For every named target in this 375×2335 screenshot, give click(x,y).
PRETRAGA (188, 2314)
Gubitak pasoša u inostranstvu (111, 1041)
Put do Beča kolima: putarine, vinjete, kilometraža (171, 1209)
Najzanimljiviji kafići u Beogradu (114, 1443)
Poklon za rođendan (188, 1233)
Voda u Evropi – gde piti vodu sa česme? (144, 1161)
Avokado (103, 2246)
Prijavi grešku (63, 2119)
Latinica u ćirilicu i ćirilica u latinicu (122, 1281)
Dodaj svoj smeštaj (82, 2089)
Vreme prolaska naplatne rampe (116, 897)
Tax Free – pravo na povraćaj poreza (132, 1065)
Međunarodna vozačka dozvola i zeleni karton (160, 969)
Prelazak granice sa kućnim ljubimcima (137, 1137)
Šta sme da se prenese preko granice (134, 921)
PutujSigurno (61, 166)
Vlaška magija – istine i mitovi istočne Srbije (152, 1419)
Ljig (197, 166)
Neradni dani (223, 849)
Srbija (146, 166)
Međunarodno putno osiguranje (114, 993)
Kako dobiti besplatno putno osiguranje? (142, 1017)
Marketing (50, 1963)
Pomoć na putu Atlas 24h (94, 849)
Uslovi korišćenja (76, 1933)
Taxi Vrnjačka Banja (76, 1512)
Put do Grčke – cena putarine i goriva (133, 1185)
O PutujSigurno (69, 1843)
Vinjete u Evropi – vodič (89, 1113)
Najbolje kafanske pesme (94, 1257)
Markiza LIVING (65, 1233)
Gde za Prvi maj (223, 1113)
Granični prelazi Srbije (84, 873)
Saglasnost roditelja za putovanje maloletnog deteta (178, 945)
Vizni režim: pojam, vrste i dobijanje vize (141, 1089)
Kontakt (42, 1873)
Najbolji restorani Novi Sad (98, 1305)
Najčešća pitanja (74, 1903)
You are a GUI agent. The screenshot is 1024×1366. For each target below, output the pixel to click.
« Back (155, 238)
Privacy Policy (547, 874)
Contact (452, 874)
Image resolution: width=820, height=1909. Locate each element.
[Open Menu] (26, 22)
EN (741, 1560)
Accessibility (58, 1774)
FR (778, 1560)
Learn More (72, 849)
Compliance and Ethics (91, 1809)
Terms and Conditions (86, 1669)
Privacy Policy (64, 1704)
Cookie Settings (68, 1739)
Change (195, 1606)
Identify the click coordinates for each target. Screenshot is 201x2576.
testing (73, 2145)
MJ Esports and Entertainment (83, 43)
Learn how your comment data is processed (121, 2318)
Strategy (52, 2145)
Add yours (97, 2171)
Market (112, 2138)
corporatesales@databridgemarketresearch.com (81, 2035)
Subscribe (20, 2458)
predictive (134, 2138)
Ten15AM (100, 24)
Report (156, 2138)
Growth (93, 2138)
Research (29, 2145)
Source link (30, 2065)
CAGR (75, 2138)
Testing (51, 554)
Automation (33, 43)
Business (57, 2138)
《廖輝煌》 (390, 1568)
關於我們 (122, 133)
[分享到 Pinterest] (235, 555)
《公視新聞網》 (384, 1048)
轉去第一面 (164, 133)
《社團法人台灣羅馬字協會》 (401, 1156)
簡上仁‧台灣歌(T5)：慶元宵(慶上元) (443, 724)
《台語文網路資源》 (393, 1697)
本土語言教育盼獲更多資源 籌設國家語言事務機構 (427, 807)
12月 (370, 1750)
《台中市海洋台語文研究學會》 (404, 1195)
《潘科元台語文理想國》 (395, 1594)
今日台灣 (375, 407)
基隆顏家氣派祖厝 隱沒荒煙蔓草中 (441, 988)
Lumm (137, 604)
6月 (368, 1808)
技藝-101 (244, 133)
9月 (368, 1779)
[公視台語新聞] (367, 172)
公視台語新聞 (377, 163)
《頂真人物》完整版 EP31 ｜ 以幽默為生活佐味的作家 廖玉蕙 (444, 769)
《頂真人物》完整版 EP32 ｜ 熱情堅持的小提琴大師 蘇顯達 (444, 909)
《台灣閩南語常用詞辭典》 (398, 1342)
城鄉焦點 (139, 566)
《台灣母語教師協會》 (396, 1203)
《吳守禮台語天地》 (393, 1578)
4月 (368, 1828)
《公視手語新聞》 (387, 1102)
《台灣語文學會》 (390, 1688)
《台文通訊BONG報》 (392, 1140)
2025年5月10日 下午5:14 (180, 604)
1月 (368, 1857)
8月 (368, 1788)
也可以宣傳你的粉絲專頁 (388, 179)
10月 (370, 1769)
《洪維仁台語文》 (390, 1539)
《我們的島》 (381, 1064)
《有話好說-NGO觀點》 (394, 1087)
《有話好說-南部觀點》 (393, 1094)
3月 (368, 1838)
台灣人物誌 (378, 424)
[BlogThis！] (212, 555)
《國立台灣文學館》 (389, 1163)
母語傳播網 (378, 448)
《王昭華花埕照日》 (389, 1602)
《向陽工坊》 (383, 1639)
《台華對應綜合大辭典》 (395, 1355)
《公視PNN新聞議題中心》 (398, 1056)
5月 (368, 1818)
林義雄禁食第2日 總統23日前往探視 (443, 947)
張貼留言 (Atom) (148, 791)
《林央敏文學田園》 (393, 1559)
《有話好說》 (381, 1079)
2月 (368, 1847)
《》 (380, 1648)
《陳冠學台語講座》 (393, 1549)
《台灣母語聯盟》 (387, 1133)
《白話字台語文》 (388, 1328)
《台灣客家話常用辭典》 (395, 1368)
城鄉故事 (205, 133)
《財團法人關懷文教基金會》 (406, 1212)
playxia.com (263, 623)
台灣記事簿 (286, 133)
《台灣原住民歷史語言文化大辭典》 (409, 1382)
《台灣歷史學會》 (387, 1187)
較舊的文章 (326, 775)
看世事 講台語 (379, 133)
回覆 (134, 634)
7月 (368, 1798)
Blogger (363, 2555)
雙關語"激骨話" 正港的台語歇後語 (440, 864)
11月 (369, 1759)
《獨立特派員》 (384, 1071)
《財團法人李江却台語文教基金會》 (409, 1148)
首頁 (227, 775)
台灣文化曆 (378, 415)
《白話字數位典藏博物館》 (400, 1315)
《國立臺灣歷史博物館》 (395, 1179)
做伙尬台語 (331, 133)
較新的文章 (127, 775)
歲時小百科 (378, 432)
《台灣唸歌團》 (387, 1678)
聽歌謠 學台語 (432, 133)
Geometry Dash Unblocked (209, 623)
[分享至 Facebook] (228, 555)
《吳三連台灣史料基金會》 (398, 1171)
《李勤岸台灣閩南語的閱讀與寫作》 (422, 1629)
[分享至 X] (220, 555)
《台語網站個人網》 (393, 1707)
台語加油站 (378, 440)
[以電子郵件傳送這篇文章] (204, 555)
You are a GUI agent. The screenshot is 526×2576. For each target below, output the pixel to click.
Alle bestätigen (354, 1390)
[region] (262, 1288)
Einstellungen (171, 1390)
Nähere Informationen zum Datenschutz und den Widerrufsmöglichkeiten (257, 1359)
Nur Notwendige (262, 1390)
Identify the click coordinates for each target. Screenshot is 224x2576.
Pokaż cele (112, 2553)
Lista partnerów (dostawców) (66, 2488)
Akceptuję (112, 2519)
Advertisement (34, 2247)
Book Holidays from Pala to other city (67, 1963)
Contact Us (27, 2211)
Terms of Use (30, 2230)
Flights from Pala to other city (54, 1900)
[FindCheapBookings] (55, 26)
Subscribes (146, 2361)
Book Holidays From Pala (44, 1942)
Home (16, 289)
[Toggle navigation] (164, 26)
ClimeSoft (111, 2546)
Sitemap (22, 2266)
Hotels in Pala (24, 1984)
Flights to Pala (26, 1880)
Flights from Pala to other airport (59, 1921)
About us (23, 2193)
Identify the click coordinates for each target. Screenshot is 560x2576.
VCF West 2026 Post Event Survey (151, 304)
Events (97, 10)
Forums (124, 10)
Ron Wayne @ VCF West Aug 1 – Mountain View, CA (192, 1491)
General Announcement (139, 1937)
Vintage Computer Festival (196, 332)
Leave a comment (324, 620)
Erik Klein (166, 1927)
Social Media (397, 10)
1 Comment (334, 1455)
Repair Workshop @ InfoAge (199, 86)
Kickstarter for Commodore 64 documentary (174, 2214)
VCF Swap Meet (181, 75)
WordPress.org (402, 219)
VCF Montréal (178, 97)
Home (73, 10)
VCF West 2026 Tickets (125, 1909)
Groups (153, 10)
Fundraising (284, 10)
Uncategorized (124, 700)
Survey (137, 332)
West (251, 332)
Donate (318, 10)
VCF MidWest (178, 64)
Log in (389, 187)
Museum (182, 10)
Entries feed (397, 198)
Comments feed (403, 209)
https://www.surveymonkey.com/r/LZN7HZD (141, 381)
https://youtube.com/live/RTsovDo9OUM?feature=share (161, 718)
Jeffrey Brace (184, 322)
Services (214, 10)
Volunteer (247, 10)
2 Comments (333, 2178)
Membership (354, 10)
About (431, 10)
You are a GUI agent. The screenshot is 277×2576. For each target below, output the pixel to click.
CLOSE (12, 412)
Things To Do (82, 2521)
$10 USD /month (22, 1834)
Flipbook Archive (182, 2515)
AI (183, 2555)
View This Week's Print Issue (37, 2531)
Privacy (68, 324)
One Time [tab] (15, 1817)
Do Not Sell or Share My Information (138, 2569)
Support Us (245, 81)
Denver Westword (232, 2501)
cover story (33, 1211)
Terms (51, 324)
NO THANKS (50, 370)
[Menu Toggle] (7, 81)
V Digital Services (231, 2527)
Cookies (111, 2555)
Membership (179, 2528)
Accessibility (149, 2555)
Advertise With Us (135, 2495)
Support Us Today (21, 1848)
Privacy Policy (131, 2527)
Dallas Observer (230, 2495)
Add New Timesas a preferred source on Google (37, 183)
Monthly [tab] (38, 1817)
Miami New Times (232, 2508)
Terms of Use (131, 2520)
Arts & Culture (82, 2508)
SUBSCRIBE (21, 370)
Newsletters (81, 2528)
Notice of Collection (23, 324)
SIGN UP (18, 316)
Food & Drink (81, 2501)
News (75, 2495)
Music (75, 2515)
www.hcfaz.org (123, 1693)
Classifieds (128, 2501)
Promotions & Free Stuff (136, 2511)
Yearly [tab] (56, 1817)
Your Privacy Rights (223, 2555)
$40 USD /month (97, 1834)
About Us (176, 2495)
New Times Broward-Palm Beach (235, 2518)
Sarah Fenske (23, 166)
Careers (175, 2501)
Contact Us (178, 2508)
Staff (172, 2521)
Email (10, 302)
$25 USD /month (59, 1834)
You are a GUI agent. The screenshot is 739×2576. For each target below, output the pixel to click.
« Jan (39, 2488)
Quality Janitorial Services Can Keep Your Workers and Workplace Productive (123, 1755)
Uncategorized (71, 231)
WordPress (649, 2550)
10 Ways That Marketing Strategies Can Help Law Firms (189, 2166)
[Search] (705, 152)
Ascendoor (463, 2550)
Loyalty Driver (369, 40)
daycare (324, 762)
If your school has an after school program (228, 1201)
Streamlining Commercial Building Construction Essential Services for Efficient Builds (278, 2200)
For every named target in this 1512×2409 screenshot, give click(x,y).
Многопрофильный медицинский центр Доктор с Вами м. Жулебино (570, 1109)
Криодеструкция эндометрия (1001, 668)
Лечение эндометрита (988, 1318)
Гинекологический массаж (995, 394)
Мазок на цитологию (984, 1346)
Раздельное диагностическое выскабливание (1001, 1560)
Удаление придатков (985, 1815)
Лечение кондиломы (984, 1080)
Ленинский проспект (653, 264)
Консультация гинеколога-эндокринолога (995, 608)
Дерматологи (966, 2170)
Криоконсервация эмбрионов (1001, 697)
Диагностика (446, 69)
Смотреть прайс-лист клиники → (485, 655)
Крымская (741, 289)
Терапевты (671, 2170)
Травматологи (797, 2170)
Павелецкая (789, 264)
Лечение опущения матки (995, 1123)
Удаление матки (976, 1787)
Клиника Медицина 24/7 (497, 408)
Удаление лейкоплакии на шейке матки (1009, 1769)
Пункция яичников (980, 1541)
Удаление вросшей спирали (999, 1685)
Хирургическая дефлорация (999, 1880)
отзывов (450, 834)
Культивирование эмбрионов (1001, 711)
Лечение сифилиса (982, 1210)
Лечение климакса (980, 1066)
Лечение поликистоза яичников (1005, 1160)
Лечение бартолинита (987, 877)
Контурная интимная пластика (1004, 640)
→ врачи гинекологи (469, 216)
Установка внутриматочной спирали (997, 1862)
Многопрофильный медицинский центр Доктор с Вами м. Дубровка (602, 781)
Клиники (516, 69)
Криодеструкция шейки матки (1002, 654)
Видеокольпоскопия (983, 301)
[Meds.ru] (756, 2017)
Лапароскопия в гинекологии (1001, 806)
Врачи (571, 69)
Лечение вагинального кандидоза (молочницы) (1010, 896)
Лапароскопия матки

TASK BRIEF: Repeat word for word the lines above that run from the line containing "VCF MidWest (178, 64)" through the line containing "Services (214, 10)", both ends included, and nothing else.

OUTPUT OF THE TASK:
VCF MidWest (178, 64)
Log in (389, 187)
Museum (182, 10)
Entries feed (397, 198)
Comments feed (403, 209)
https://www.surveymonkey.com/r/LZN7HZD (141, 381)
https://youtube.com/live/RTsovDo9OUM?feature=share (161, 718)
Jeffrey Brace (184, 322)
Services (214, 10)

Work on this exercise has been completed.